Intention and Vision:
But Robert Jr. was careful, never domineering or loud. He simply had his son’s ear — and respect. “Too many times, people will stifle a kid’s growth by saying, ‘Well, I’m going to beat him,'” Griffin II says. “He watched me, and I’d play with him, but I never won. I was always on the brink of the last shot, and I would never make that shot. He’d go back and tell everyone, ‘My dad never beat me,’ and that was by design. But at some point, he started running faster than me, jumping higher than me and shooting better than me. He was winning legitimately.”
The family took that same tack with academics.
The Culmination of Two Generations Of Great Fatherhood:
It was the Robert Griffin I in him, but Robert Jr.’s work ethic was in him too. In Robby’s junior year, he was starting point guard, starting quarterback, a track standout and class president. His GPA was just south of 4.0. He didn’t have his driver’s license and never went to one postgame party. “No way,” says Robert Jr. “Alcohol this, alcohol that. We weren’t going to risk it. His coaches always knew he was home icing, stretching, getting prepared for the next day.”

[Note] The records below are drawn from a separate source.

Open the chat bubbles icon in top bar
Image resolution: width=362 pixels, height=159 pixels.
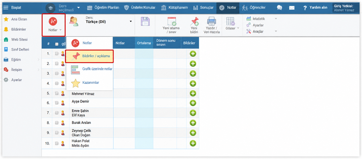[279, 8]
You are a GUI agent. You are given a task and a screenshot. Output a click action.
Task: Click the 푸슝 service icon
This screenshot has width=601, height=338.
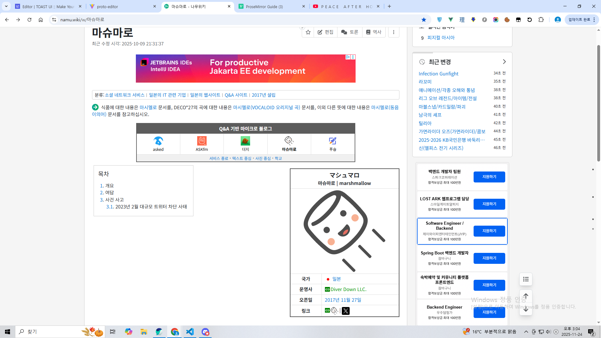pyautogui.click(x=332, y=141)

On RGIII’s Plans For His Family:
The prevailing opinion is that if he can turn Baylor around, RG3 can do the same for Washington. All he asks is for the franchise to “grind it out” with him until he gets it right. In the meantime, he’s about to go to the bank, like RG1 did, and about to get married young like RG2. He and Rebecca want to eventually start a family, and they already have a name picked out for their son:
Robert Griffin IV.
The Griffin men are not your typical pro-athlete success story. They are not the Manning Family, with a football-insider leading the way for high-class athletes. They are not the Jalen Rose/ Jimmy Walker Family, with a broken family life producing a hard-working, chippy world-class athlete. It is a story of world-class parenting and intentionality in family life that produces a world-class person.